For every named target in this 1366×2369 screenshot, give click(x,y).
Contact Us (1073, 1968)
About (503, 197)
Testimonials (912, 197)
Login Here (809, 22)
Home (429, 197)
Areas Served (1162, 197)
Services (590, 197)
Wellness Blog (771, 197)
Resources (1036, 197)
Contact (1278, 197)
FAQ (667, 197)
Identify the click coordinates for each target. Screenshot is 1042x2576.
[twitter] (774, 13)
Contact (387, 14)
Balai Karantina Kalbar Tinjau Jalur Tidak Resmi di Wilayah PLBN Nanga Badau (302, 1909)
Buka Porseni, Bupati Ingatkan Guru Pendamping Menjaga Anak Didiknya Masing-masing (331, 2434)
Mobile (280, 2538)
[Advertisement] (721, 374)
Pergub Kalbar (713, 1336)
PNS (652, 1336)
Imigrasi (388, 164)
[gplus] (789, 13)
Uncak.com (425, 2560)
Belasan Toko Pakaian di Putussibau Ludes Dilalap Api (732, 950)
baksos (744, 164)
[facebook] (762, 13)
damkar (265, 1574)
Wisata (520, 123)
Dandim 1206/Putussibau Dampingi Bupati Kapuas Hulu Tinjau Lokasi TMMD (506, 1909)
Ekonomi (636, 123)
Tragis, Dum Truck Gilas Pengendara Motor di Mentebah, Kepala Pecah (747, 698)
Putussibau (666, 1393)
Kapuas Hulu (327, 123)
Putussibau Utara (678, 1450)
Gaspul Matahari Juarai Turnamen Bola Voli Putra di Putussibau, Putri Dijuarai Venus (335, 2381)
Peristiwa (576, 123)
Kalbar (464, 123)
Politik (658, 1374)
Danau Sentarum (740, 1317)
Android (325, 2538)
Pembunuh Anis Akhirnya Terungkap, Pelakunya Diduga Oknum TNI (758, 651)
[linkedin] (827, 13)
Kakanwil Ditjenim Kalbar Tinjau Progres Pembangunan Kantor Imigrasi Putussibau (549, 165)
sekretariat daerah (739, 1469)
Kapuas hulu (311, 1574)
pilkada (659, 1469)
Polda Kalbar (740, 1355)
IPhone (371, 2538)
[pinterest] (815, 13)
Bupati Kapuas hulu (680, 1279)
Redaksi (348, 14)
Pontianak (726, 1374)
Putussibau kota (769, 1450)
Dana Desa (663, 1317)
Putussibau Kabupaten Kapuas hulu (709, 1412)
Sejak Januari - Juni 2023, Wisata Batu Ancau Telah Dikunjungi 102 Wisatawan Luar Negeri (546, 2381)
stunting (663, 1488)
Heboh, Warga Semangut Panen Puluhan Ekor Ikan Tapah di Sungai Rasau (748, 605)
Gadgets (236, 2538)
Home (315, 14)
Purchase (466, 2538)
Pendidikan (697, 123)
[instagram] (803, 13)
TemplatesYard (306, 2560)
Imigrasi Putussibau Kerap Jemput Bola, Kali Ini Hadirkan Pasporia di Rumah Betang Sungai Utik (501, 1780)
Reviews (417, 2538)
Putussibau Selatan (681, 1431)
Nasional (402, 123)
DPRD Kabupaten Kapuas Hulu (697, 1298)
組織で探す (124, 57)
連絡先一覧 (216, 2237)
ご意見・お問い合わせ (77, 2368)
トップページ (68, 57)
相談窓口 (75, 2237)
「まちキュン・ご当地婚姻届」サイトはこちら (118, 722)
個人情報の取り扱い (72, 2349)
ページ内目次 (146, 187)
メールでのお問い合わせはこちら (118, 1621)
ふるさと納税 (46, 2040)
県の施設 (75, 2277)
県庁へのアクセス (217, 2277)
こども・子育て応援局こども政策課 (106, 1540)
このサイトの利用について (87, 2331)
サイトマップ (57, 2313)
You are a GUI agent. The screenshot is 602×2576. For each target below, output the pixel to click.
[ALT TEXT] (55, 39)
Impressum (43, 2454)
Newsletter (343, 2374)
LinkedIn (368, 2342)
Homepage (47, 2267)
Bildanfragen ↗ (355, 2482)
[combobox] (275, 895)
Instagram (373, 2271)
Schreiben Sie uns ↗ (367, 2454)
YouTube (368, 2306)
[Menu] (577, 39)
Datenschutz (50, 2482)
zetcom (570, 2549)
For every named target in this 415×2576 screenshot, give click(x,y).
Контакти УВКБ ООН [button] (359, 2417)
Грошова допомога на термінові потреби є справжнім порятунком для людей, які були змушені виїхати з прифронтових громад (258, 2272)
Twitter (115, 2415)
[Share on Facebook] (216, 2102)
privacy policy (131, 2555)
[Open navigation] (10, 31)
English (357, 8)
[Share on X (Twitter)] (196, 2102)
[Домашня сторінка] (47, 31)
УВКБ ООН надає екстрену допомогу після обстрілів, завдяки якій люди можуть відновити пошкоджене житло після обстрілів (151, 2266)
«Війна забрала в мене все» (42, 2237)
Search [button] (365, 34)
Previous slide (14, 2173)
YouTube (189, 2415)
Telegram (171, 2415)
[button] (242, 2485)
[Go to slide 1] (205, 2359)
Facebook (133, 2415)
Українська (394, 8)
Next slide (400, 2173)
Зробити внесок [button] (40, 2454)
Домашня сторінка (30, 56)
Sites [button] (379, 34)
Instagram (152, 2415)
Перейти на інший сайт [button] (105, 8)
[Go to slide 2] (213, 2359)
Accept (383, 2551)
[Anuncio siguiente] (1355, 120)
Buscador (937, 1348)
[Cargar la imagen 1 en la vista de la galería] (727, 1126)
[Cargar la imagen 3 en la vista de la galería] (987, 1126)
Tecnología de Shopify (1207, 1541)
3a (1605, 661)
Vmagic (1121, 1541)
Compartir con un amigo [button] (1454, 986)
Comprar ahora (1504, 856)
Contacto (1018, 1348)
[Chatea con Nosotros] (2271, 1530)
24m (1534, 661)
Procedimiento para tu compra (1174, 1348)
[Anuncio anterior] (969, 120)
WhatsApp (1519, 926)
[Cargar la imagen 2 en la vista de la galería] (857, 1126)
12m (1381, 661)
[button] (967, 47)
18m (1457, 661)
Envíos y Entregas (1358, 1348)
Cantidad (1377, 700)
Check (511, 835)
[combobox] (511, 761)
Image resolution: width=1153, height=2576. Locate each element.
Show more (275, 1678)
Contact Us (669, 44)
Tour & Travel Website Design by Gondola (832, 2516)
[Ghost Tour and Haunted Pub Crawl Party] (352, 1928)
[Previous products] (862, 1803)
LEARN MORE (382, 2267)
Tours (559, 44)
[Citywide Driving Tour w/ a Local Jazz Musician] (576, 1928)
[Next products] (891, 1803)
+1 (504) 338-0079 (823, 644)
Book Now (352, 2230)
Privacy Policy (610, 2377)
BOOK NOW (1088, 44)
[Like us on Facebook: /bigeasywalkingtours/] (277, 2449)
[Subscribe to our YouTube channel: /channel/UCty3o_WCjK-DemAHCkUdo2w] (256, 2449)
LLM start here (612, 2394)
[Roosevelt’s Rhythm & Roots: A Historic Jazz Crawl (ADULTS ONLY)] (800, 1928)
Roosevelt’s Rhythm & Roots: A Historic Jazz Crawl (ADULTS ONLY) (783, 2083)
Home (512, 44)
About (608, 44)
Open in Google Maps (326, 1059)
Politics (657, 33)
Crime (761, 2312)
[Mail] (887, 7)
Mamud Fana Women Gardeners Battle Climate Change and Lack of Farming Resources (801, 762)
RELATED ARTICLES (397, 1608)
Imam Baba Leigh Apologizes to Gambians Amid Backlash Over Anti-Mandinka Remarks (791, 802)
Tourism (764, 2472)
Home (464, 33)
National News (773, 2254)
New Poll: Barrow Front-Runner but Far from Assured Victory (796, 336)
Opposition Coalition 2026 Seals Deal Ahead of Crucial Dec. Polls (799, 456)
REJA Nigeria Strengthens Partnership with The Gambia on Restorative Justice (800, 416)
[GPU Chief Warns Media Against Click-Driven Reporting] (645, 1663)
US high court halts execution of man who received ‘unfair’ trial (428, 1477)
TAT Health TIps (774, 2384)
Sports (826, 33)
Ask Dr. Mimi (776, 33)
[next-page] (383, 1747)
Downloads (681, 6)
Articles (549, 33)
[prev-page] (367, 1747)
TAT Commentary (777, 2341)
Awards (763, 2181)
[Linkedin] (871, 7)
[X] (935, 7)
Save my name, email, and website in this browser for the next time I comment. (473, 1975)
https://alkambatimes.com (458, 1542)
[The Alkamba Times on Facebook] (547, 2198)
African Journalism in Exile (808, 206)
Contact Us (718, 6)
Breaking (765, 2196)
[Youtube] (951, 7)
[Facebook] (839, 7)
____________________
Problem to work on - Above are the records; copy exactly the lines from the line with "You are a GUI" through the line with "24m (1534, 661)", both included.

Answer section -
You are a GUI agent. The screenshot is 602×2576. For each target below, output the pixel to click.
[ALT TEXT] (55, 39)
Impressum (43, 2454)
Newsletter (343, 2374)
LinkedIn (368, 2342)
Homepage (47, 2267)
Bildanfragen ↗ (355, 2482)
[combobox] (275, 895)
Instagram (373, 2271)
Schreiben Sie uns ↗ (367, 2454)
YouTube (368, 2306)
[Menu] (577, 39)
Datenschutz (50, 2482)
zetcom (570, 2549)
For every named target in this 415×2576 screenshot, give click(x,y).
Контакти УВКБ ООН [button] (359, 2417)
Грошова допомога на термінові потреби є справжнім порятунком для людей, які були змушені виїхати з прифронтових громад (258, 2272)
Twitter (115, 2415)
[Share on Facebook] (216, 2102)
privacy policy (131, 2555)
[Open navigation] (10, 31)
English (357, 8)
[Share on X (Twitter)] (196, 2102)
[Домашня сторінка] (47, 31)
УВКБ ООН надає екстрену допомогу після обстрілів, завдяки якій люди можуть відновити пошкоджене житло після обстрілів (151, 2266)
«Війна забрала в мене все» (42, 2237)
Search [button] (365, 34)
Previous slide (14, 2173)
YouTube (189, 2415)
Telegram (171, 2415)
[button] (242, 2485)
[Go to slide 1] (205, 2359)
Facebook (133, 2415)
Українська (394, 8)
Next slide (400, 2173)
Зробити внесок [button] (40, 2454)
Домашня сторінка (30, 56)
Sites [button] (379, 34)
Instagram (152, 2415)
Перейти на інший сайт [button] (105, 8)
[Go to slide 2] (213, 2359)
Accept (383, 2551)
[Anuncio siguiente] (1355, 120)
Buscador (937, 1348)
[Cargar la imagen 1 en la vista de la galería] (727, 1126)
[Cargar la imagen 3 en la vista de la galería] (987, 1126)
Tecnología de Shopify (1207, 1541)
3a (1605, 661)
Vmagic (1121, 1541)
Compartir con un amigo [button] (1454, 986)
Comprar ahora (1504, 856)
Contacto (1018, 1348)
[Chatea con Nosotros] (2271, 1530)
24m (1534, 661)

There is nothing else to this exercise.